Of course it is difficult not to savor the irony in a White House whistleblower’s claim that the Trump administration improperly granted security clearances to more than two dozen individuals. As a candidate, Donald Trump claimed that Hillary Clinton’s use of a insecure private email server to transact State Department business was corruption “on a scale we have never seen before.” Now, after all those years of “lock her up” chants, Trump’s own administration stands accused of playing fast and loose with the nation’s secrets.
But the complaint by Tricia Newbold, a career employee, that the White House overrode the recommendations of her and her colleagues is more than just ironic; it is alarming in itself. Newbold, an adjudications manager in the White House Personnel Security Office, told the House Oversight and Government Reform Committee that the clearances were granted despite disqualifying issues including “foreign influence, conflicts of interest, concerning personal conduct, financial problems, drug use and criminal conduct.”
Speculation that the clearance process has been politicized predates Newbold’s accusations. In February, the Washington Post reported that Trump ordered John F. Kelly, then his chief of staff, to grant Trump’s son-in-law and adviser Jared Kushner a top-secret security clearance, despite the concerns of career intelligence officials. (What’s most remarkable, frankly, isn’t that Kushner received a clearance; it’s that such a novice has been entrusted by his father-in-law with responsibility for fashioning a peace agreement between Israel and the Palestinians.)

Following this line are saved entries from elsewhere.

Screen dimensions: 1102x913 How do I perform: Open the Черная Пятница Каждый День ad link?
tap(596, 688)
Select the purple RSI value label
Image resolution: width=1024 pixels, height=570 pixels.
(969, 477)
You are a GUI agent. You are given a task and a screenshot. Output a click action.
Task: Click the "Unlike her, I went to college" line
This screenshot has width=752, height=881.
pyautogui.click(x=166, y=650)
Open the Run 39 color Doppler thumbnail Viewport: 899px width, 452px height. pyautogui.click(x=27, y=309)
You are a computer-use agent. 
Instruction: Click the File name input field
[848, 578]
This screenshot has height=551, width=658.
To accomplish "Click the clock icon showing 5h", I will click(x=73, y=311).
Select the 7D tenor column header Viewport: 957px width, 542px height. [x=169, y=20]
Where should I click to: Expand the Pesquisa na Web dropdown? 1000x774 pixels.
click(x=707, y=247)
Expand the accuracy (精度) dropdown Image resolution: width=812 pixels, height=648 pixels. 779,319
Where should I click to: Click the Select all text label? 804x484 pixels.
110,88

Rep. Elijah Cummings (D-Md.), the chairman of the Oversight Committee, complained this week that the administration has been unforthcoming as his committee has sought to investigate the security clearances. On Tuesday, the committee voted to authorize a subpoena for Carl Kline, who served until recently as the personnel security director at the White House.
As Cummings conceded, the president has the authority to grant security clearances. But Cummings noted that Congress had an oversight interest in monitoring “who has been given access to our nation’s secrets, how they obtained that access, the extent to which national security has been compromised,” among other things.
This isn’t a partisan concern. Last year, Cummings’ Republican predecessor as chair of the committee, Trey Gowdy, sent a letter to Kelly seeking information on the security clearance process. The White House should stop stonewalling and cooperate with the committee if it wants to dispel the impression that it has doled out security clearances irresponsibly to individuals who don’t deserve them.